**How to complete this task**
Every line of the data below is to be retyped exactly.

=== Section Start ===

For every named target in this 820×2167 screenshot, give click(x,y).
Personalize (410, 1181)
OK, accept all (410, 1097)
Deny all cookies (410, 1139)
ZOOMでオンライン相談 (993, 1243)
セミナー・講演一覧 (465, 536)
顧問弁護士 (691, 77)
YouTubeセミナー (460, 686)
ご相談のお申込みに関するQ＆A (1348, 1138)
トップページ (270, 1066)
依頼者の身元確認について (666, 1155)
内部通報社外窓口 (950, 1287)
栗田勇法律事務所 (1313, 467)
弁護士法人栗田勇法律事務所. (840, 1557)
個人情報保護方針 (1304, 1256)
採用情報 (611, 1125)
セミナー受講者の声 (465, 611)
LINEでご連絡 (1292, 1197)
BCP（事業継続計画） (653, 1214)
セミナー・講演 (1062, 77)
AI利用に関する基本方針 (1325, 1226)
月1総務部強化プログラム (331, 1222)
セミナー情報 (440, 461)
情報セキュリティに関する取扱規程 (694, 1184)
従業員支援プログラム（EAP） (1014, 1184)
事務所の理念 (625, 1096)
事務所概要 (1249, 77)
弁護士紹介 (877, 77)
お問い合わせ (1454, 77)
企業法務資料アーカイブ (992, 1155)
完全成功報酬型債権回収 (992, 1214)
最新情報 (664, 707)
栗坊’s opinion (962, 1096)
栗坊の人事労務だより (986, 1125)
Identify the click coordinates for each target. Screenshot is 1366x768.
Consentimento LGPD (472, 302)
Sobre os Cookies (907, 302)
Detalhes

=== Section End ===

**Answer to the exercise**
For every named target in this 820×2167 screenshot, give click(x,y).
Personalize (410, 1181)
OK, accept all (410, 1097)
Deny all cookies (410, 1139)
ZOOMでオンライン相談 (993, 1243)
セミナー・講演一覧 (465, 536)
顧問弁護士 (691, 77)
YouTubeセミナー (460, 686)
ご相談のお申込みに関するQ＆A (1348, 1138)
トップページ (270, 1066)
依頼者の身元確認について (666, 1155)
内部通報社外窓口 (950, 1287)
栗田勇法律事務所 (1313, 467)
弁護士法人栗田勇法律事務所. (840, 1557)
個人情報保護方針 (1304, 1256)
採用情報 (611, 1125)
セミナー受講者の声 (465, 611)
LINEでご連絡 (1292, 1197)
BCP（事業継続計画） (653, 1214)
セミナー・講演 (1062, 77)
AI利用に関する基本方針 (1325, 1226)
月1総務部強化プログラム (331, 1222)
セミナー情報 (440, 461)
情報セキュリティに関する取扱規程 (694, 1184)
従業員支援プログラム（EAP） (1014, 1184)
事務所の理念 (625, 1096)
事務所概要 (1249, 77)
弁護士紹介 (877, 77)
お問い合わせ (1454, 77)
企業法務資料アーカイブ (992, 1155)
完全成功報酬型債権回収 (992, 1214)
最新情報 (664, 707)
栗坊’s opinion (962, 1096)
栗坊の人事労務だより (986, 1125)
Identify the click coordinates for each target. Screenshot is 1366x768.
Consentimento LGPD (472, 302)
Sobre os Cookies (907, 302)
Detalhes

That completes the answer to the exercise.